Pasaje proporcionado |
Ante las palabras de confianza de Jesús: Ánimo, soy yo, no temáis, interviene Pedro para decirle: Señor, si eres tú, mándame ir hacia ti caminando sobre el agua. Ven, le contestó. Y Pedro baja de la barca y echa a andar sobre las olas hacia Jesús; pero al sentir la fuerza del viento le entró miedo, empezó a hundirse y gritó: ¡Señor, sálvame! Jesús extendió la mano, lo agarró y le dijo: ¡Qué poca fe! ¿Por qué has dudado? Embarcaron ambos y el viento amainó.

b) La teofanía subyacente. Es el segundo nivel de lectura de la escena evangélica, que gana hondura si se la ve en línea con las teofanías o manifestaciones de Dios al revelarse al hombre. Caminando sobre el mar y dominando la tempestad, Cristo se manifiesta a sus discípulos como Dios. Así lo reconocen ellos al fin mediante su confesión de fe: Realmente eres Hijo de Dios.

Las antiguas religiones naturales y míticas divinizaron los fenómenos de la naturaleza, inventando dioses para cada elemento: aire, cielo, mar y tierra. La revelación bíblica desacraliza tales fenómenos cósmicos, pero el libro de los Salmos, por ejemplo, ve con frecuencia la soberanía de Dios en su dominio sobre los elementos: mar y aguas, sol y nubes, trueno y rayo, tempestad y viento, campos, mieses y ganados.

Así también aparece hoy Jesús dominando la fuerza del viento y del mar y pronunciando la fórmula viejo testamentaria de auto revelación de Dios: Soy yo, no temáis. Como en el caso de Elías en el Horeb (1ª lect.), el miedo cerraba a los discípulos a la fe en Dios. Pero tanto Elías como ellos, una vez desaparecidos sus temores, reconocen a Dios en la calma del viento.

c) La barca de la Iglesia. La barca de los discípulos, zarandeada primero por el mar de fondo y llevada a puerto franco después gracias a Jesús, es símbolo ya clásico de la Iglesia. Es el tercer nivel de lectura del hecho: la comunidad eclesial.

Al escribirse este evangelio de Mateo, la Iglesia de los principios ya tenía experiencia de las dificultades en el camino de la fe y del seguimiento de Cristo. Experiencia suficiente, aunque corta si la comparamos con la que hoy tenemos después de una travesía de veinte siglos, sin que las tormentas externas e internas hayan hecho zozobrar la nave de la Iglesia porque se cumple la promesa de Jesús: Yo estoy con vosotros todos los días hasta el fin del mundo.

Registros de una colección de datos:
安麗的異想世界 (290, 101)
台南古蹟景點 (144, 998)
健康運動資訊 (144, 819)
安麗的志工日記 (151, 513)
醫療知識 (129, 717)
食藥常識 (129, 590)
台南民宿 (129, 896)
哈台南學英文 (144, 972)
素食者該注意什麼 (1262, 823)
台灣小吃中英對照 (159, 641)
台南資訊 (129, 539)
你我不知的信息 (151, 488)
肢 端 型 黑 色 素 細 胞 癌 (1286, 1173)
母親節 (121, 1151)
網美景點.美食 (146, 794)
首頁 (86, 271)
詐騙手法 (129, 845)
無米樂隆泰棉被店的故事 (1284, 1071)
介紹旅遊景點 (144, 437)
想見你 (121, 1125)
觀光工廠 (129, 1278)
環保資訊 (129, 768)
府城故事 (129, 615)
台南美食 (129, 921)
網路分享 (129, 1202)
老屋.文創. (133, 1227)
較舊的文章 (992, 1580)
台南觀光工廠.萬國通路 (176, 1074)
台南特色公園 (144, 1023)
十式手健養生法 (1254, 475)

Instrucción dada | Transcribe sin cambios, del texto sobre Jesús caminando sobre el agua, el tramo que va desde "Ante las palabras" hasta "Hijo de Dios.".

La respuesta |
Ante las palabras de confianza de Jesús: Ánimo, soy yo, no temáis, interviene Pedro para decirle: Señor, si eres tú, mándame ir hacia ti caminando sobre el agua. Ven, le contestó. Y Pedro baja de la barca y echa a andar sobre las olas hacia Jesús; pero al sentir la fuerza del viento le entró miedo, empezó a hundirse y gritó: ¡Señor, sálvame! Jesús extendió la mano, lo agarró y le dijo: ¡Qué poca fe! ¿Por qué has dudado? Embarcaron ambos y el viento amainó.

b) La teofanía subyacente. Es el segundo nivel de lectura de la escena evangélica, que gana hondura si se la ve en línea con las teofanías o manifestaciones de Dios al revelarse al hombre. Caminando sobre el mar y dominando la tempestad, Cristo se manifiesta a sus discípulos como Dios. Así lo reconocen ellos al fin mediante su confesión de fe: Realmente eres Hijo de Dios.